Uno en la infancia no tiene conciencia alguna de los estándares de belleza por los que se rige el mundo, recuerdo que mi vida era feliz, armoniosa y me divertía con las cosas más simples. Pero, a medida que fui creciendo todo cambio.

Comencé adquirir revistas, y me fui dando cuenta que mi cuerpo no estaba a la moda, no era nada comparado a los cuerpos que veía en las revistas. Mis kilos de más no eran agradables para muchos, mi cuerpo, en conjunto con las estrías y celulitis resultaba antiestético, y sentía que eso molestaba a las personas.

La sociedad me dio la idea, de que un hombre nunca desearía estar con una mujer como yo. Las criticas eran tan constantes que empecé a odiar mi cuerpo, no podía mirarme al espejo sin pensar que jamás podría ser actriz o modelo, no podía hacerlo sin repudiarme por mi físico.
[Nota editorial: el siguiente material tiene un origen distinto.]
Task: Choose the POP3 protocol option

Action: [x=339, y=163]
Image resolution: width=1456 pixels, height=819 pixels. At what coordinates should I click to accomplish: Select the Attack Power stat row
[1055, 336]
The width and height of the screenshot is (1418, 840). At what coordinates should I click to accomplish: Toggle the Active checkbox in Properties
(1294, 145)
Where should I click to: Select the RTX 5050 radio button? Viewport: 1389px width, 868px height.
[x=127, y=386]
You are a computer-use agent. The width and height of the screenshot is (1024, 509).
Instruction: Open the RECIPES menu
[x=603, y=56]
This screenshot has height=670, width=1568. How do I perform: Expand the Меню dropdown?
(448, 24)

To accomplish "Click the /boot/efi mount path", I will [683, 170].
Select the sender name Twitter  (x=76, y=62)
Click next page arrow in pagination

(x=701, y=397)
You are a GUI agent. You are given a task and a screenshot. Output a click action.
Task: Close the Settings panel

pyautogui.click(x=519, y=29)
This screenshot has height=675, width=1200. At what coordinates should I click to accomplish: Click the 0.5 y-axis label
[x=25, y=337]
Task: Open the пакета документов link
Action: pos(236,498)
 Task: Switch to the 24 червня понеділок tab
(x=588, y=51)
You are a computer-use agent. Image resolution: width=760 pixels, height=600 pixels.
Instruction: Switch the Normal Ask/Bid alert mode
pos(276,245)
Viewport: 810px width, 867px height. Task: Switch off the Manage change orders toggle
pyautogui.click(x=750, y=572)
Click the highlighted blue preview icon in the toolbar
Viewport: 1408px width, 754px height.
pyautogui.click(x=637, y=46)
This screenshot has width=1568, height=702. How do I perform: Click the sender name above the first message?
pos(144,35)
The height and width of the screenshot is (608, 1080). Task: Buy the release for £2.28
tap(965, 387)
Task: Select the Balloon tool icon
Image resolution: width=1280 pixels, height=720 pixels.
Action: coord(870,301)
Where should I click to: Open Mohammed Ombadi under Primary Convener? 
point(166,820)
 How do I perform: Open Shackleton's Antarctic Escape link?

Desconocía que mi cuerpo es lo único que tengo y la forma en que lo trate es la forma en la que me va a responder.

Era ilógico, pero al no tolerar estar pasada de peso empecé a comer más, a dañarme, a castigarme por no tener el estereotipo de belleza “ideal”. Cada día que pasaba me daba cuenta de una nueva imperfección, así que constantemente me quejaba por no lucir perfecta.

Sin embargo, el tiempo me ha ayudado a recapacitar sobre todas esas falsedades por la cual me deje llevar. Cada cuerpo es diferente y perfecto. Cada marca y cicatriz es una marca única que representa una lucha constante que debes seguir.

Mi visión de la vida cambió totalmente el día que comprendí que mi cuerpo es el que me permite estar con vida, el que me deja disfrutar de todo lo que me rodea, que mi piel siente, que mi nariz, incluso con su curvatura, me permite conocer los olores de la naturaleza, que mis ojos oscuros me permiten ver el hermoso atardecer.

Mi cuerpo no es el prototipo que todas las personas quieran ver, pero es un cuerpo que está lleno de amor, y para mi eso es suficiente. Ahora que he logrado descubrir mi cuerpo, me he dado cuenta que es el tesoro más importante que tengo, el cual lo estoy cuidando como nunca lo había hecho.

Actualmente, mi cuerpo me responde de una manera maravillosa, porque al verme al espejo, veo la mujer que siempre quise ser. Los traumas y complejos solo están en la mente y al aprender a amarte y a ser más segura, el mundo entero puede ver tu alma y esencia. Lo demás sale sobrando.